EXERCISE REQUIREMENTS:
Extract all lines from the data beneath that include the word "Disable".

Stored records:
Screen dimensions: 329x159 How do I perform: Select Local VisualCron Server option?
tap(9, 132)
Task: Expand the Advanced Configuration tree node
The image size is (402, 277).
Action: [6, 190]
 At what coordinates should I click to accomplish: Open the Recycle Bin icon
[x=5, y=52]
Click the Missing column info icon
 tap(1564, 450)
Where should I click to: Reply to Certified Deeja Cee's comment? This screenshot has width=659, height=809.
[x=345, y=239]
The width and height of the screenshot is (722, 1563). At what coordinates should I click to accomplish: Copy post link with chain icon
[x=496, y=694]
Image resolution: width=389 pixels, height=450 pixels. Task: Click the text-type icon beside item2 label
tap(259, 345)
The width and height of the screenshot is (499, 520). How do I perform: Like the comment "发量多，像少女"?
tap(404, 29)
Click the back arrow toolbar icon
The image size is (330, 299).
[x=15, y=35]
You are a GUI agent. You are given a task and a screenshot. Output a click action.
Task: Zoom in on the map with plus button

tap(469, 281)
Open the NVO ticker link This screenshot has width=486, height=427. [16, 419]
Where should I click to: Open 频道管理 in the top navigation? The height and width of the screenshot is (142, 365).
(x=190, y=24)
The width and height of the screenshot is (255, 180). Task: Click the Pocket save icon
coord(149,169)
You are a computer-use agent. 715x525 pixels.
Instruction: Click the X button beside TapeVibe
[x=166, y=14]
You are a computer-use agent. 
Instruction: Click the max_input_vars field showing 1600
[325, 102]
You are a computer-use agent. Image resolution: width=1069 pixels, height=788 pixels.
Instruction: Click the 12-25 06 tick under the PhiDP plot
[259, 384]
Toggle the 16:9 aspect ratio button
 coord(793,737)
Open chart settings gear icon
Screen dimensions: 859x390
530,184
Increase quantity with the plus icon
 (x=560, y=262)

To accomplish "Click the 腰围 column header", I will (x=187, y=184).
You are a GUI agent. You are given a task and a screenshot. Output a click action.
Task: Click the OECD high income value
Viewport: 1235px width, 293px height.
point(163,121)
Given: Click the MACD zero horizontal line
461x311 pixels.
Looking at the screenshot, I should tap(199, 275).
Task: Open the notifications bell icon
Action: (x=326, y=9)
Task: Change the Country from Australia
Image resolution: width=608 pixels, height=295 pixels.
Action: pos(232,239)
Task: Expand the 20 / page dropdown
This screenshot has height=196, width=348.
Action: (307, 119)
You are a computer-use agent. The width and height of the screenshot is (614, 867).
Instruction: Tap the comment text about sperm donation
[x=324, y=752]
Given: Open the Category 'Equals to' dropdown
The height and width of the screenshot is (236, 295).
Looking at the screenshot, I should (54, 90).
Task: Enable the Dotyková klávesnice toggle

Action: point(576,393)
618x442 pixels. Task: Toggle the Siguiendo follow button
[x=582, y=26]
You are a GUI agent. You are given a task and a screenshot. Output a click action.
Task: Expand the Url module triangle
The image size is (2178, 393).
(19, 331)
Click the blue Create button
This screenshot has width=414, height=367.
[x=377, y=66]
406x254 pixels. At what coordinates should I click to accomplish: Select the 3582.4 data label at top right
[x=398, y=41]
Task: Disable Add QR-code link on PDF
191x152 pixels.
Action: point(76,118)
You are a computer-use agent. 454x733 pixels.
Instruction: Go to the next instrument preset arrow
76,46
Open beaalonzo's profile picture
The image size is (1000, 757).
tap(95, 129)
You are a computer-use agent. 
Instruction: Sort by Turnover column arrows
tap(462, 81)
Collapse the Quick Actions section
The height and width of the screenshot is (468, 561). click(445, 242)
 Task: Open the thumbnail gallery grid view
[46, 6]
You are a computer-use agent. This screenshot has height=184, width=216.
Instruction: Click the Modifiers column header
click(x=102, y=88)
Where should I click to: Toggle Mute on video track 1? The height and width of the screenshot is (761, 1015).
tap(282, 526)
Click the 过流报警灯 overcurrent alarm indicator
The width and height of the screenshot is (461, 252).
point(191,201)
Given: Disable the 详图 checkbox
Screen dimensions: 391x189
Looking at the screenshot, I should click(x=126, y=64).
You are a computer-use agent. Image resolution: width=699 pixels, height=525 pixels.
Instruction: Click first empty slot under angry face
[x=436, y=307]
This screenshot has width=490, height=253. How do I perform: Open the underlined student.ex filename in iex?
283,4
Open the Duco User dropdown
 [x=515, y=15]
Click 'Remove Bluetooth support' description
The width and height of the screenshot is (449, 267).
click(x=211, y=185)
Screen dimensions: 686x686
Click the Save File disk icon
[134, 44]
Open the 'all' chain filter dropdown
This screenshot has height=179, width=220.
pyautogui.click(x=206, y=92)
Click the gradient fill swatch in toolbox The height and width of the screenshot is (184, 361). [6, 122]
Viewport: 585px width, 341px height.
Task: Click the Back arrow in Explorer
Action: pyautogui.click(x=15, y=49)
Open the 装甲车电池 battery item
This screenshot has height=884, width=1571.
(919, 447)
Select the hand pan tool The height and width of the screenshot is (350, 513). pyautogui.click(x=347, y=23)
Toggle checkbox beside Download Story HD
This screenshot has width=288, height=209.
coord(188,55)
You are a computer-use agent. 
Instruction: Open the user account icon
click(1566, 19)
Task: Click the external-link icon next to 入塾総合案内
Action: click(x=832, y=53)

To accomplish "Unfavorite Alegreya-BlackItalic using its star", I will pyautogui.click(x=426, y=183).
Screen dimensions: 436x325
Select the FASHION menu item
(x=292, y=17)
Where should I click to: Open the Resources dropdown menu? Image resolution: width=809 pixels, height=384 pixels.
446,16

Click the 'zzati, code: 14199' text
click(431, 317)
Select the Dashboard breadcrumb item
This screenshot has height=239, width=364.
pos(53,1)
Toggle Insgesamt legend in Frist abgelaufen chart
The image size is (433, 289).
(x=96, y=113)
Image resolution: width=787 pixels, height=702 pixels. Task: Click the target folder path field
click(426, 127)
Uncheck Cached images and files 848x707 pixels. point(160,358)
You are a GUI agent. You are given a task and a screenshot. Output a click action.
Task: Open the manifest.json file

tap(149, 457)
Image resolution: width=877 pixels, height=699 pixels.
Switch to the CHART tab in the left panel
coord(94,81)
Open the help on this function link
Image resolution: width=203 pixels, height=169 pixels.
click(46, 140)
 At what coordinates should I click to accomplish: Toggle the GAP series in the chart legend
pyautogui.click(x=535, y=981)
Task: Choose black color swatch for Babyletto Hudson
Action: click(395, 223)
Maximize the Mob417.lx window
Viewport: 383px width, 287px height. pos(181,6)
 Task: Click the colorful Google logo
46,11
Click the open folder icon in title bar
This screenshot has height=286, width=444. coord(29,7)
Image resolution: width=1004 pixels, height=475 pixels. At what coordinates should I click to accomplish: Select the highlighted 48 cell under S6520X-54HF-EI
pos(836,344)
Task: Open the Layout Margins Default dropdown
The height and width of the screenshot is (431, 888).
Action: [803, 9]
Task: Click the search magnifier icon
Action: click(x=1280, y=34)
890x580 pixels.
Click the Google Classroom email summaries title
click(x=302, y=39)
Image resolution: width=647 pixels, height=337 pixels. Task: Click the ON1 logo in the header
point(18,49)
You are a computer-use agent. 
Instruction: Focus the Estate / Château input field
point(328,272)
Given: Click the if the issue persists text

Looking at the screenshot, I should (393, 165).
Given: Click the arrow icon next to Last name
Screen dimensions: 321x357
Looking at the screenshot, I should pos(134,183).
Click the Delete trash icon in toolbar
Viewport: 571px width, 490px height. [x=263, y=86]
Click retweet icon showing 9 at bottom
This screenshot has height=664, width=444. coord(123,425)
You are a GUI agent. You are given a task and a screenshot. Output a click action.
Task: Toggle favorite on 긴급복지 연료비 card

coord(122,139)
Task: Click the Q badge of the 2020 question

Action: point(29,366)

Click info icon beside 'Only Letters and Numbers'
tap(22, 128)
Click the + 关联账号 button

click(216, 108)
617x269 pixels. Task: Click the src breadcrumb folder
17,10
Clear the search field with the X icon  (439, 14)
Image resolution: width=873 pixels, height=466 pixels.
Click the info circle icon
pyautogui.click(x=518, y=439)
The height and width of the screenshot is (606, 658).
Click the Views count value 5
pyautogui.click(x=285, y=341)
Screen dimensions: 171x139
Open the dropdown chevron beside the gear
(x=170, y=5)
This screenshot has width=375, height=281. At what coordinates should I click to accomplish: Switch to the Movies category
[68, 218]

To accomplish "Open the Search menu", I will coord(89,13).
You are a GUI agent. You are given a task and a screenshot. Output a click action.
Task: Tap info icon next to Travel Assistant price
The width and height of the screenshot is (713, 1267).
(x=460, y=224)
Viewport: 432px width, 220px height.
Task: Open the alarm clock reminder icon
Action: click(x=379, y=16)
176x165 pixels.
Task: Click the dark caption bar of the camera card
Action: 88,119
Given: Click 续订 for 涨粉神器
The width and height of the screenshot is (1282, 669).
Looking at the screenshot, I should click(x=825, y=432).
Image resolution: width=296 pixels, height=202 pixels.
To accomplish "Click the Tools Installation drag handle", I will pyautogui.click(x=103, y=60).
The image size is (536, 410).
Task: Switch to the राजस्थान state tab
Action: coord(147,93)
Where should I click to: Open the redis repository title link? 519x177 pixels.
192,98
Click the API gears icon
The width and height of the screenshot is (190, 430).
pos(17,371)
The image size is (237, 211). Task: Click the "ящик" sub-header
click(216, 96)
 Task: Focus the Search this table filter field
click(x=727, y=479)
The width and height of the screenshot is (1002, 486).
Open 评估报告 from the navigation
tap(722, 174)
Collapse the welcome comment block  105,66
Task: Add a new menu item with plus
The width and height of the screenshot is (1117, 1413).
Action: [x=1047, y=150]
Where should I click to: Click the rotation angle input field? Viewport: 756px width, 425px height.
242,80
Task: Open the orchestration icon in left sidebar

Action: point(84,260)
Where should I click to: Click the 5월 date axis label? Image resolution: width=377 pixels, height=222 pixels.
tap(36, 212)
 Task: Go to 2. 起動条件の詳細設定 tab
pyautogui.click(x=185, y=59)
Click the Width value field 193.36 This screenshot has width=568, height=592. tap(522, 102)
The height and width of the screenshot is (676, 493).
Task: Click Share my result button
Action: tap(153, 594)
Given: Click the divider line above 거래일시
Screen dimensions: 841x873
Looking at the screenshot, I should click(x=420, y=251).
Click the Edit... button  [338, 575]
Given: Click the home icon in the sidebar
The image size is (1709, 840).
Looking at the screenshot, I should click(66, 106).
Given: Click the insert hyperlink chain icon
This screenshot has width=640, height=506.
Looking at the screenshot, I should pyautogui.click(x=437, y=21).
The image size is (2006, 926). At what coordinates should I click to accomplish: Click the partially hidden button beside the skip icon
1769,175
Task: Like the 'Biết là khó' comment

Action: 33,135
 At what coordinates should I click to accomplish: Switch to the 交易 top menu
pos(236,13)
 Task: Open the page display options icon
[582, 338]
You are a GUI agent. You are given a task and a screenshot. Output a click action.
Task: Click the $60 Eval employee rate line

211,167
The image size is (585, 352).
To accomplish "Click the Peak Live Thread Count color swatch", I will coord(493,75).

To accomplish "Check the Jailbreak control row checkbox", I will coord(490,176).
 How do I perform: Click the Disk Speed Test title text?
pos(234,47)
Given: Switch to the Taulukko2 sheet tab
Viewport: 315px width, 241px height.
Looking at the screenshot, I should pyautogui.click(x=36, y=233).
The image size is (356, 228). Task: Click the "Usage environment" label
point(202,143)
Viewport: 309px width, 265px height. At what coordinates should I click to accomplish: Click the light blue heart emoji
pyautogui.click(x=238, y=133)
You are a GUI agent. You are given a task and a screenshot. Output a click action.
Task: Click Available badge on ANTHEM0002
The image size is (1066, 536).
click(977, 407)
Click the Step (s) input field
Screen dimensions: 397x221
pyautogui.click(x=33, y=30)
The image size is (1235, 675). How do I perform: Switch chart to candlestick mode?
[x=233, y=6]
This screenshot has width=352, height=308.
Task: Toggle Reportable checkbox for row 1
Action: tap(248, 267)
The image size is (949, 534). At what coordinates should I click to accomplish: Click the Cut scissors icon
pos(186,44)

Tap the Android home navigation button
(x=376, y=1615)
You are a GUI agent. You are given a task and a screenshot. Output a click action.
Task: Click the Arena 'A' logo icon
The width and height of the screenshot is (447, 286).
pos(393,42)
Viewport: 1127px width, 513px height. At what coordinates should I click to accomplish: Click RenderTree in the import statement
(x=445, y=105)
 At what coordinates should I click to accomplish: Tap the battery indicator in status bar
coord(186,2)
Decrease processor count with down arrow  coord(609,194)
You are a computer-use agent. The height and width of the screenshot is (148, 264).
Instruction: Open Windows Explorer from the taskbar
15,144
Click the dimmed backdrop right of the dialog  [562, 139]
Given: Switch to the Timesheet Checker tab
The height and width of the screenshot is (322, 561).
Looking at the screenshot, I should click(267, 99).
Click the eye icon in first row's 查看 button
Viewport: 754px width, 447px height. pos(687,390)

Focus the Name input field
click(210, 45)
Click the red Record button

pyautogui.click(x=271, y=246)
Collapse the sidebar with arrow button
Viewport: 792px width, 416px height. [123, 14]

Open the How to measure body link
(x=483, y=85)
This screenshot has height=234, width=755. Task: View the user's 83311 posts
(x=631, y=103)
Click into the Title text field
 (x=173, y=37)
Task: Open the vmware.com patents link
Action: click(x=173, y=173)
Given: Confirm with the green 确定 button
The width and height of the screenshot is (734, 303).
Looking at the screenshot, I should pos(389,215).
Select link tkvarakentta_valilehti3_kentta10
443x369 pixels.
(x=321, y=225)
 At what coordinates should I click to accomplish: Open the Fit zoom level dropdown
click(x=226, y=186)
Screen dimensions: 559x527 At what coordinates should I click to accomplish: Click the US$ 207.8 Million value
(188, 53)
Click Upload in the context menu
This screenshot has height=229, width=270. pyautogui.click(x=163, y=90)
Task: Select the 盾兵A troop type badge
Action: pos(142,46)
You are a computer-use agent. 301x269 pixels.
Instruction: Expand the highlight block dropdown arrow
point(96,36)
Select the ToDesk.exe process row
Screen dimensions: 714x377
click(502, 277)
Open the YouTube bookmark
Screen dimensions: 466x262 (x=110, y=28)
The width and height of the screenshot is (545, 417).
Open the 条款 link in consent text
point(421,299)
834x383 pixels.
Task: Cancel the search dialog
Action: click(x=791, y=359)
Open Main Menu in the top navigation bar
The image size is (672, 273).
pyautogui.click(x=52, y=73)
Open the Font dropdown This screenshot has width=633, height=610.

RESPONSE AREA:
Task: Disable Add QR-code link on PDF
Given: Disable the 详图 checkbox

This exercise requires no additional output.